→ Job: Rewrite the lines below, replacing "screenshot" with "image" wherever it occurs and keeping everything else the same. Leave the pictures out.
━━ Task data
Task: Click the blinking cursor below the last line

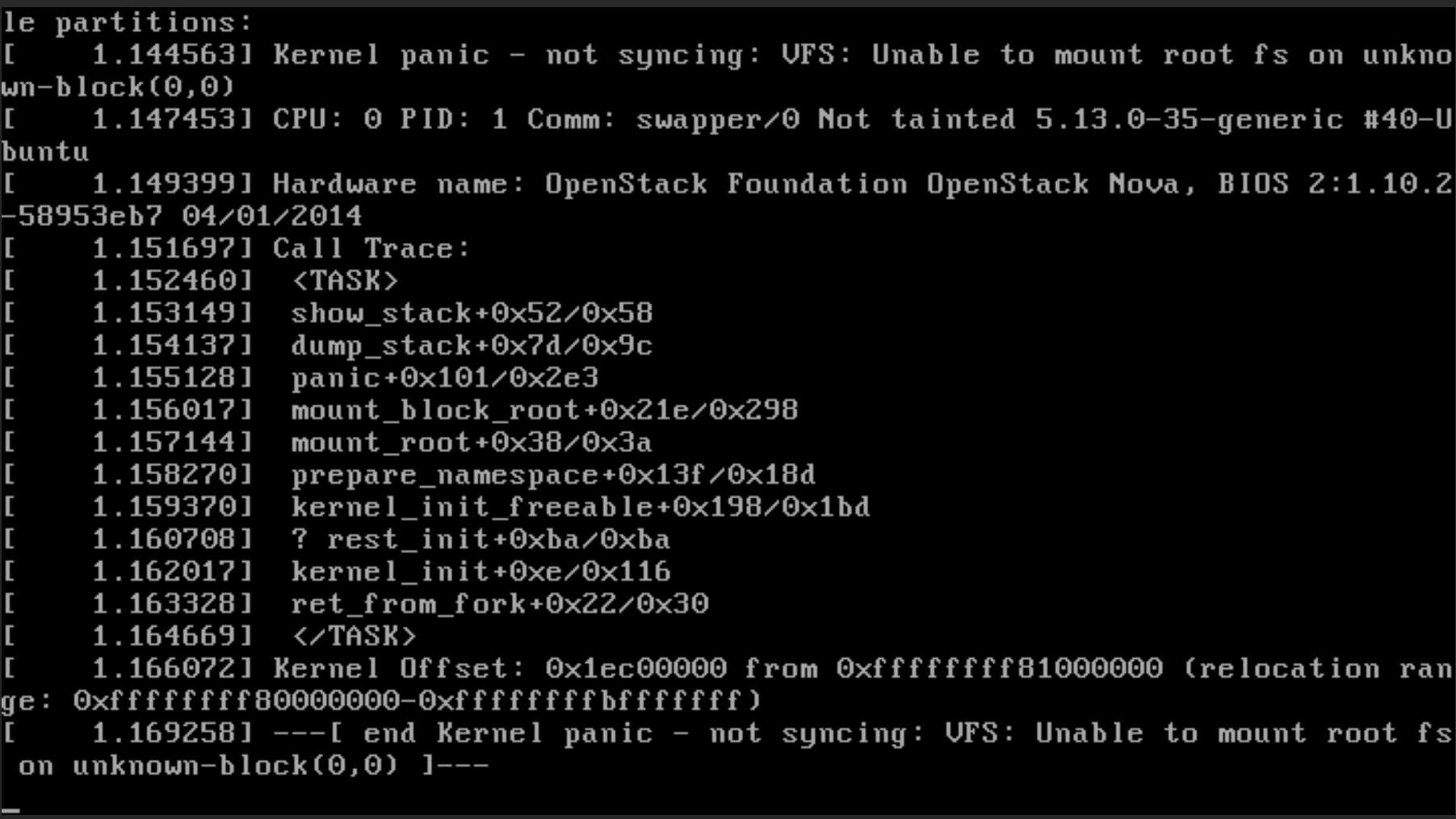Action: click(11, 810)
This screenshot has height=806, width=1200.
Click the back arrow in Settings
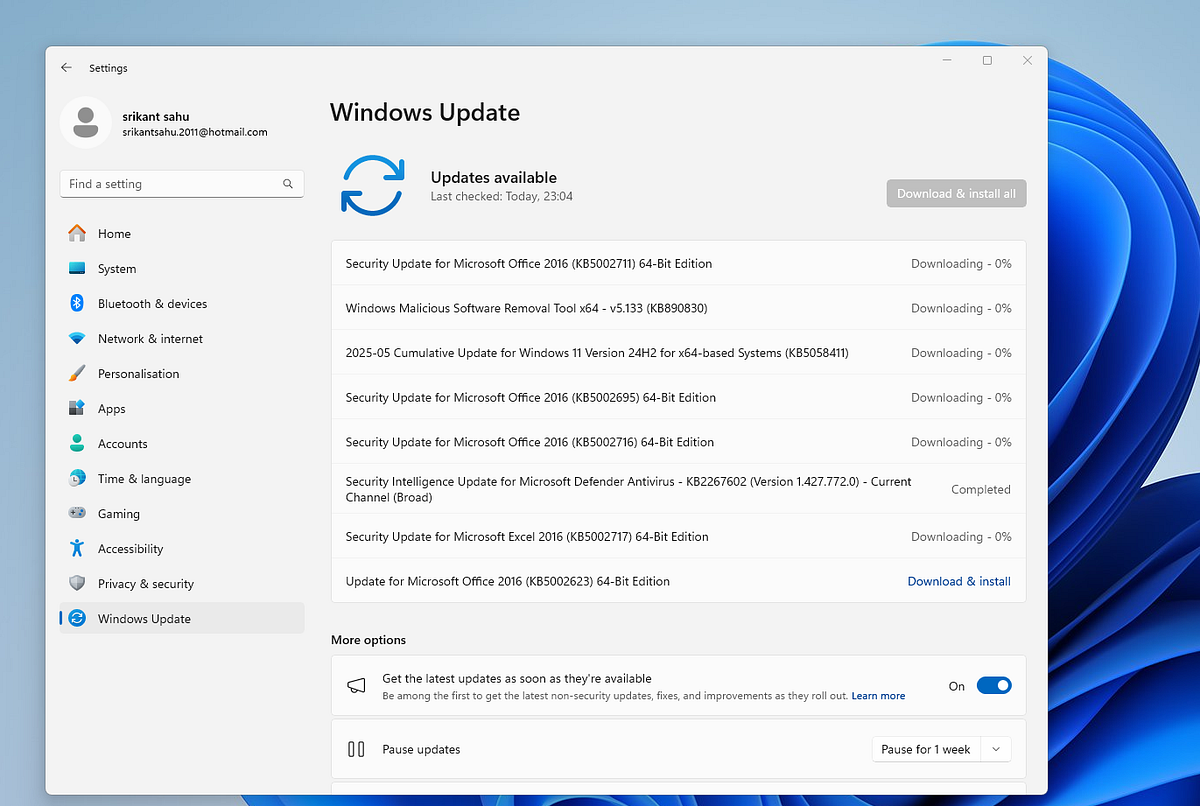(x=66, y=68)
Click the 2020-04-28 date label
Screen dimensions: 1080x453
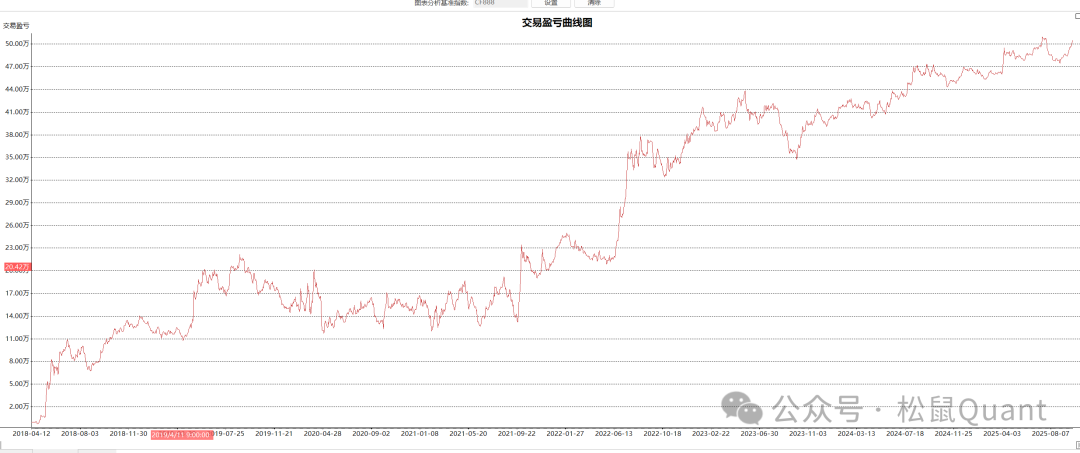coord(322,434)
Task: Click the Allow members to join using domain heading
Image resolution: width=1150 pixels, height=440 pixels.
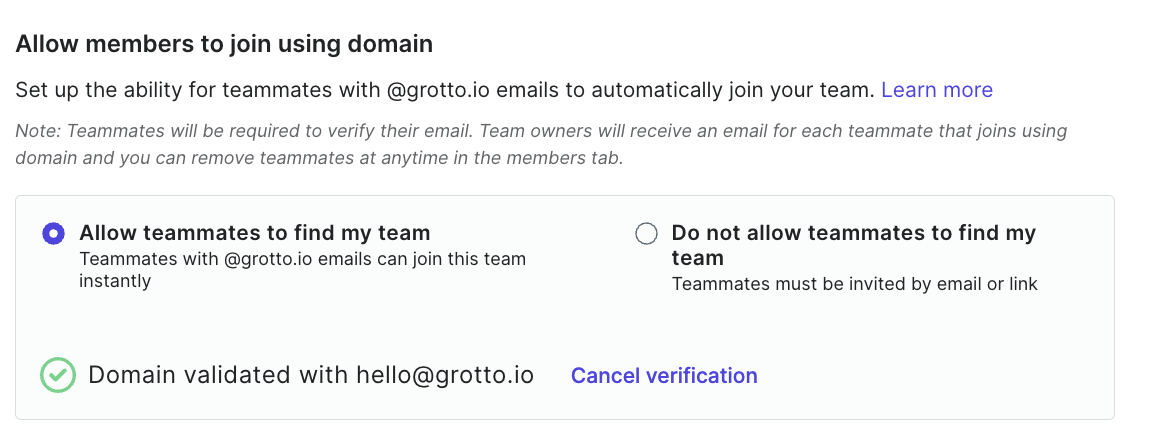Action: 224,45
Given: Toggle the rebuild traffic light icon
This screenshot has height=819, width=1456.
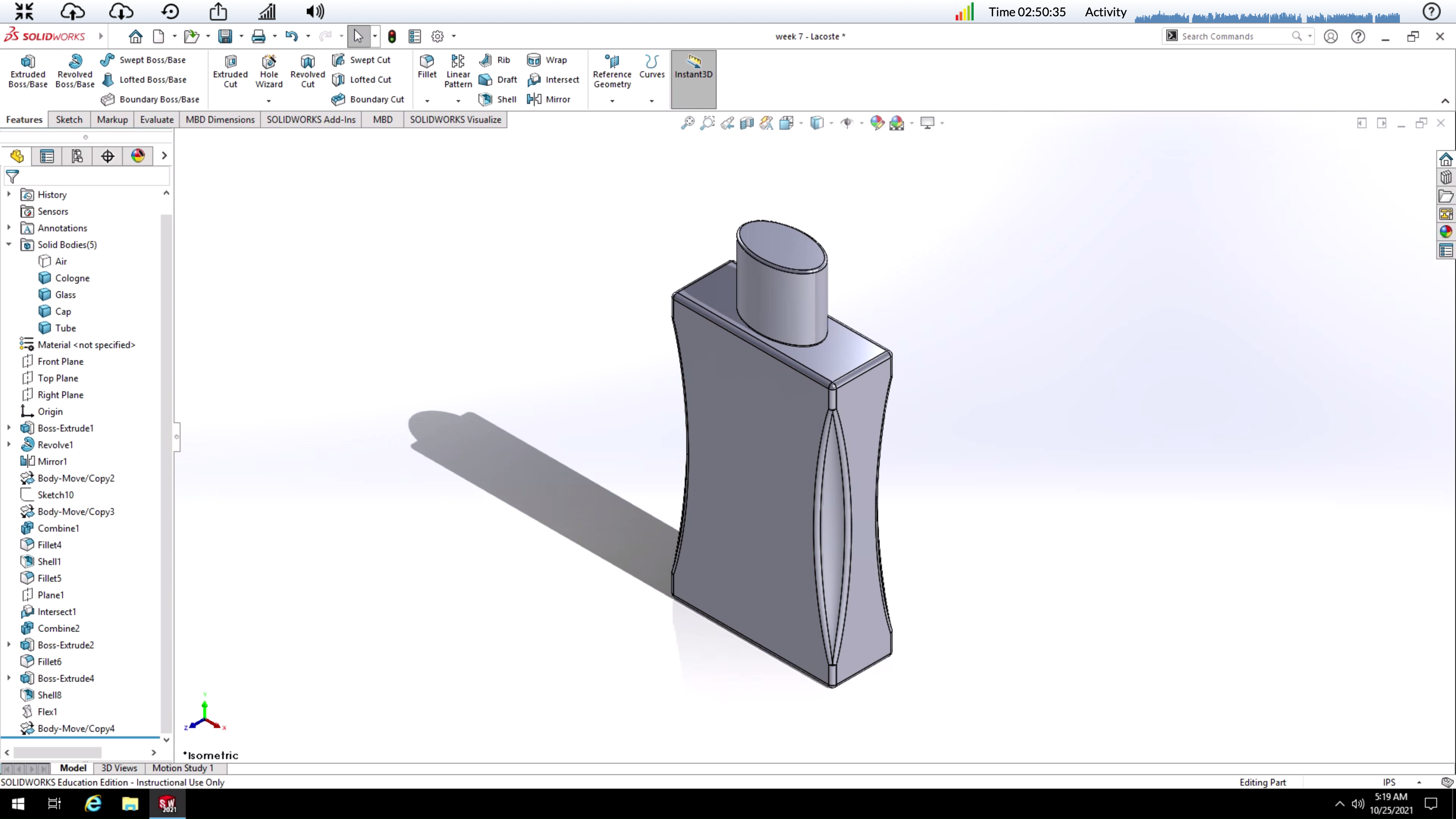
━━━━
→ Correct response:
Task: Click the blinking cursor below the last line

Action: click(11, 810)
This image has height=806, width=1200.
Click the back arrow in Settings
(x=66, y=68)
Click the 2020-04-28 date label
Screen dimensions: 1080x453
coord(322,434)
Task: Click the Allow members to join using domain heading
Image resolution: width=1150 pixels, height=440 pixels.
Action: 224,45
Given: Toggle the rebuild traffic light icon
This image has height=819, width=1456.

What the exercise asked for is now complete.